Haciendo un gran esfuerzo, Julia apartó la vista de su boca.
—Me parece... mal que me compres ropa.
—¿De qué estás hablando? —Gabriel parecía molesto.
—Como si fuera una...
—¡Para! —La soltó y le dirigió una mirada sombría.
Ella se la devolvió, preparándose para el chaparrón que sabía que se avecinaba.
—Julianne, ¿de dónde viene tu aversión a la generosidad?
—No tengo aversión a la generosidad.
—Sí la tienes. ¿Acaso crees que quiero sobornarte para que te acuestes conmigo?
—Por supuesto que no —respondió ella, ruborizándose.
—¿Crees que te compro cosas porque espero favores sexuales a cambio?
—No.
—Entonces, ¿cuál es el problema?
—No quiero deberte nada.
—¿Deberme? Ah, ya lo entiendo. Soy un prestamista medieval que cobra intereses exagerados y que, cuando no puedas devolverle el dinero, se lo cobrará en carne.
—No, claro que no —susurró Julia.
—¿Entonces?
—Es que quiero valerme por mí misma. Tú eres un profesor, yo soy una alumna y...
—Eso ya lo discutimos anoche. Que un amigo te haga un regalo no te convierte en un ser dependiente y sin voluntad —refunfuñó él—. No quería que tuvieras que ir a casa. Pasamos muy poco tiempo juntos. Sólo he tenido que cruzar la calle. La tienda está aquí mismo. Únicamente quería ser amable. Mi personal shopper me ha ayudado a elegir unas cuantas cosas, pero si no las quieres, las devolveré.

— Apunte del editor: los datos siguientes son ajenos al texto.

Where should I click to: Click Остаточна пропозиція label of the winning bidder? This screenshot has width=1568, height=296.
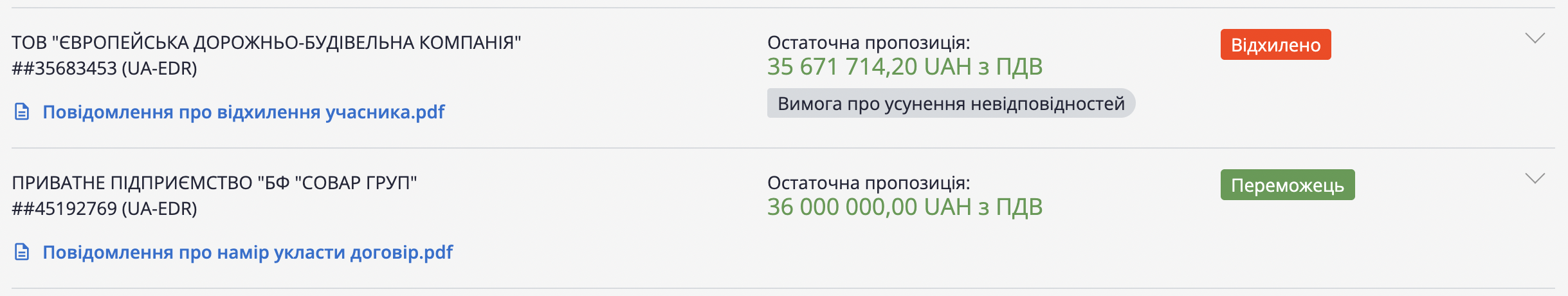point(868,183)
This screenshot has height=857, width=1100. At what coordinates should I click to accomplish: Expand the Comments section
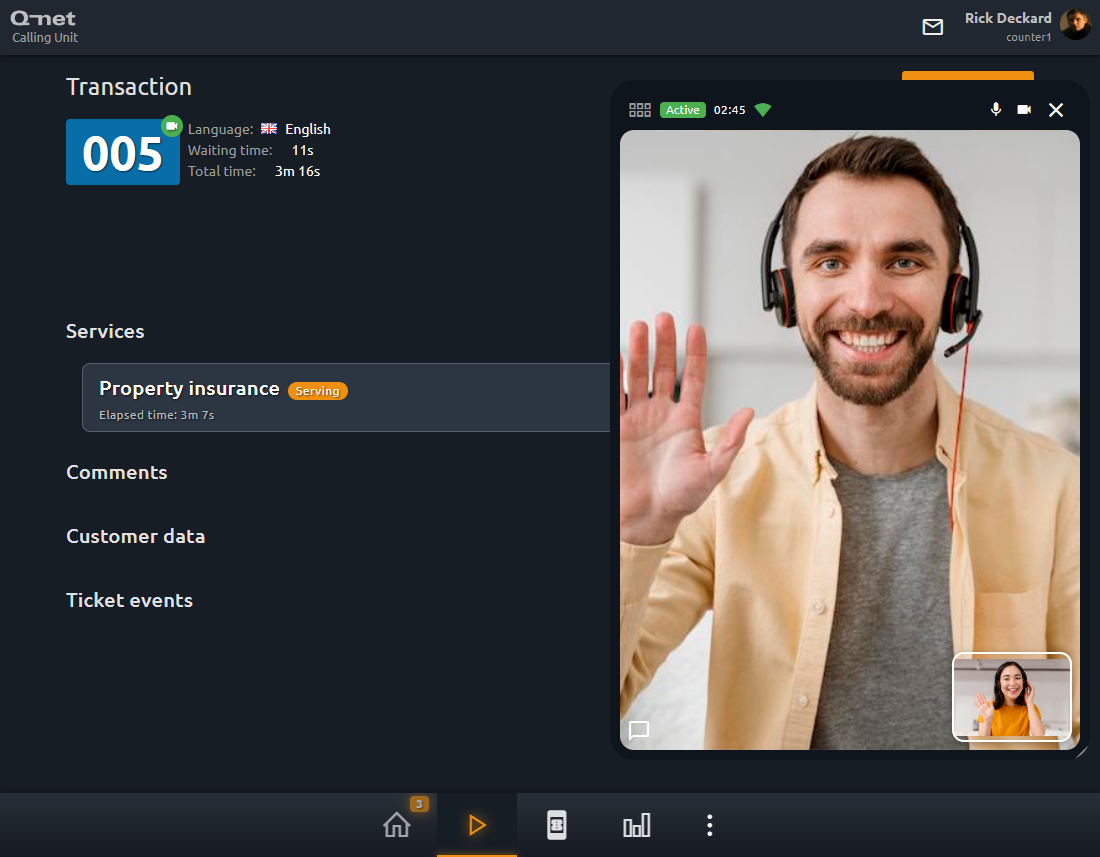116,473
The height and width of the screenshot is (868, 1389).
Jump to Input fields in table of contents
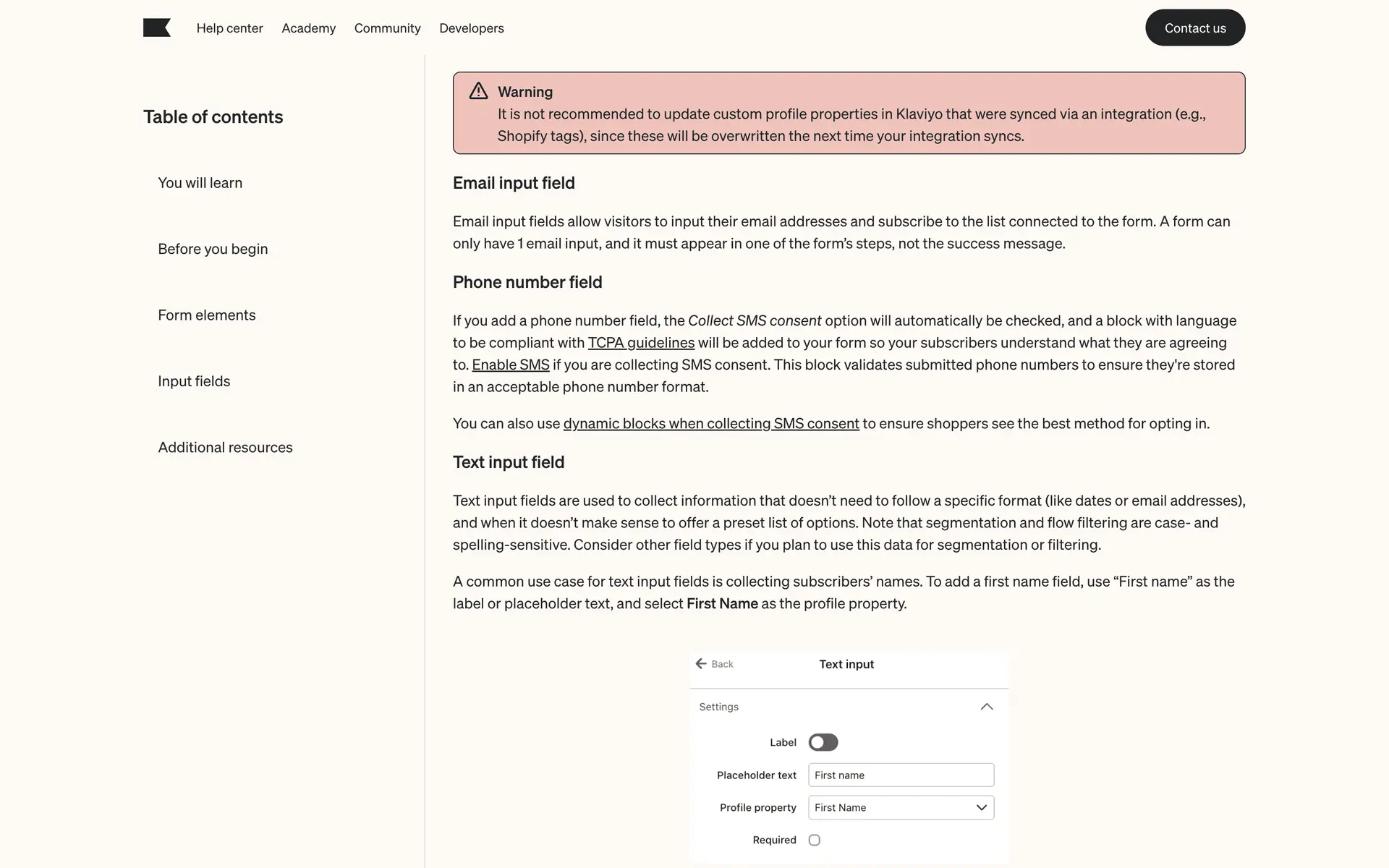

Gabriel se levantó y dejó la taza en la encimera. Pasando por delante de ella sin decirle una palabra, se encerró en el despacho.
«No ha ido demasiado bien», pensó Julia.
Sin saber qué hacer, se mordió las uñas. Por un lado, quería ser independiente. No quería ser como un pajarillo indefenso con el ala rota. Por otro lado, su corazón amable sufría causándole dolor a otras personas. Y tras el enfado de Gabriel sabía que se escondía dolor.
«No quería hacerle daño...»
Gabriel era tan fuerte, tan enérgico, que costaba darse cuenta de que en su interior se ocultaba un ser sensible que se disgustaba por algo tan intrascendente como unos regalos. Tal vez ella fuera la única persona en el mundo consciente de lo sensible que era. Lo que la hacía sentirse aún más culpable por haberlo lastimado.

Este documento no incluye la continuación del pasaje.